§ PASSAGE TO READ
--------------------
Case ID: cal-app_117/html/0236-01.html
Source: Caselaw Access Project
Author: {"author": "BISHOP, J., pro tem. THE COURT.", "license": "Public Domain", "url": "https://static.case.law/"}
Date Created: 2024-08-24T03:29:51.129683

[Civ. No. 6558.
    Second Appellate District, Division One.
    September 29, 1931.]
    MRS. LIBBIE R. FENN, Respondent, v. THE PICKWICK CORPORATION (a Corporation), Appellant.
    
      Libby & Sherwin and M. Tellefson for Appellant.
    Harry M. Irwin and Arthur J. Hughes for Respondent.
   BISHOP, J., pro tem.

Plaintiff recovered judgment upon a contract between her assignor, one Jack Cathrill, and the defendant corporation. By the contract the defendant was licensed and agreed to make certain patented articles, a royalty on each one made to be paid to plaintiff’s assignor. The evidence is uncontradicted that for articles manufactured before the action was commenced there was due $443.80. It was stipulated that the minimum required, according to plaintiff’s understanding of the contract, had not been manufactured during the first two years, and that the further sum of $7,361.20 would have been due as royalty if that minimum number had been produced. Judgment was given for the total of these two sums.

Appellant criticises the inclusion of the sum of $7,361.20 in the judgment on two grounds, both of which arise from its interpretation of the contract. The contract provides, as appellant reads its terms, for the manufacture of a minimum number of articles on an average during a three-year period, of which period one year is yet to run. Secondly, it insists, with the exception of miner’s lamps and stop lock valves, failure to manufacture the minimum required is free from penalty because of the restricted employment of the words, “or payment of royalty”. The provisions of the contract which are in debate are these: “That said licensee hereby agrees to manufacture the following amounts of said articles under said letters patent and patent applications, to-wit:

“Six thousand (6000) pairs per year for each of the first three (3) years of the term of this contract and seventy-five hundred (7500) pairs per year thereafter of the J. C. lens;
“Three thousand (3000) per year of the spotlight and bracket;
“Six thousand (6000) pairs per year for each of the first three (3) years of the term of this contract of the J. C. lens and shield indirect beam light and seventy-five hundred (7500) pairs per year thereafter;
“One thousand (1000) per year of the miner’s lamp or payments of royalty upon that number;
“Fifteen hundred (1500) pairs per year of the J. C. headlamp complete;
“One thousand (1000) per year of stop lock valve, or payment of royalty upon that number;
“Provided, that the right to terminate this license herein granted as to any one or more of said letters patent and/or patent applications, for the reason that said licensee has not manufactured the number or numbers hereinbefore specified, shall not give said licensor the right to cancel the license herein granted as to any of the others of said articles patent or patent applications; and provided, further, that the license herein granted shall be and is hereby declared to be irrevocable for the period of three (3) years from and after the date of this agreement.”
--------------------
§ RECORDS SHOWN
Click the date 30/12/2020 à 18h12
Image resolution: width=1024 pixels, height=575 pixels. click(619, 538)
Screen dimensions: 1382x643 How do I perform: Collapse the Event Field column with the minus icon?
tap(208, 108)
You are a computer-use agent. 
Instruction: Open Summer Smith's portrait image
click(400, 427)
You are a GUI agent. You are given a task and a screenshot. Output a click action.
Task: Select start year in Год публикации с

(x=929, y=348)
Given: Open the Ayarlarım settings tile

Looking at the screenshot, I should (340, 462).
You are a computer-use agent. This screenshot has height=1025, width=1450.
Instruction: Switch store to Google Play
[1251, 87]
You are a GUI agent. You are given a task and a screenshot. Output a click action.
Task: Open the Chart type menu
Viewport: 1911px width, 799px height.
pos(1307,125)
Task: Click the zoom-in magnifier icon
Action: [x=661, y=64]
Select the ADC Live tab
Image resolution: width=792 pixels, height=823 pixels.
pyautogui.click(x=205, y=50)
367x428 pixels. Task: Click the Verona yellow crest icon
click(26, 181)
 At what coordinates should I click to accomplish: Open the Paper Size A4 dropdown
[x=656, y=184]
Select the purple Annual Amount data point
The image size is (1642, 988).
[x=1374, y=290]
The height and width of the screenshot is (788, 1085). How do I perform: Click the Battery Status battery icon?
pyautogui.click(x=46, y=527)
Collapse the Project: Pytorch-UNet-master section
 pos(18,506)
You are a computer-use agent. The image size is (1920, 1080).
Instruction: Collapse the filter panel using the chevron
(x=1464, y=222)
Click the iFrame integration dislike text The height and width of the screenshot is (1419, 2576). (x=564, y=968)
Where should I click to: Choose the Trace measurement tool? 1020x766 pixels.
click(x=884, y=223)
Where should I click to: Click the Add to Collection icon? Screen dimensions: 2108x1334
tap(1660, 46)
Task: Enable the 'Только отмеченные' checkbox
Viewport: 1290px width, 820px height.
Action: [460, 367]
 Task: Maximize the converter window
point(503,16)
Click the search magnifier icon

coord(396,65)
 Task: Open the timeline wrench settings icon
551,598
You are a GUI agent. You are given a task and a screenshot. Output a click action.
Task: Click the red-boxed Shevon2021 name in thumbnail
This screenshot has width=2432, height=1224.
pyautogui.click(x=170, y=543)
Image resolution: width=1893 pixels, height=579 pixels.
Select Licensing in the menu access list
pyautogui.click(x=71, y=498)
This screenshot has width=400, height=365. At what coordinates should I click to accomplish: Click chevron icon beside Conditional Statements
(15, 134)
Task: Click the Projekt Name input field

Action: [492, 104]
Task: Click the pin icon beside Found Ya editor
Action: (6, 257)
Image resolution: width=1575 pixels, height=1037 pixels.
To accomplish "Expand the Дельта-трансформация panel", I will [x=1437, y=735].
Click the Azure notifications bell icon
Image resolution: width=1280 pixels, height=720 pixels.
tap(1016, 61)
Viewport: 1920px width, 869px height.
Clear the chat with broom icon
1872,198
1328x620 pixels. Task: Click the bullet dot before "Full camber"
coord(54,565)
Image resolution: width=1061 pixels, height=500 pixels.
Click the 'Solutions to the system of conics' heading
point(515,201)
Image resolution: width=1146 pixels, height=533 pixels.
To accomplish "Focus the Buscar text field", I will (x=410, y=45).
--------------------
§ STATED EXERCISE 1
Reproduce everything in the court opinion from "[Civ. No. 6558." down to "(a Corporation), Appellant.".
§ STATED EXERCISE 2
Translate this sentence from the court opinion into Spanish: "Judgment was given for the total of these two sums."
The entries were taken from a different source than the court opinion.

§ CORRECT RESULT 1
[Civ. No. 6558.
    Second Appellate District, Division One.
    September 29, 1931.]
    MRS. LIBBIE R. FENN, Respondent, v. THE PICKWICK CORPORATION (a Corporation), Appellant.

§ CORRECT RESULT 2
Se dictó sentencia por el total de estas dos sumas.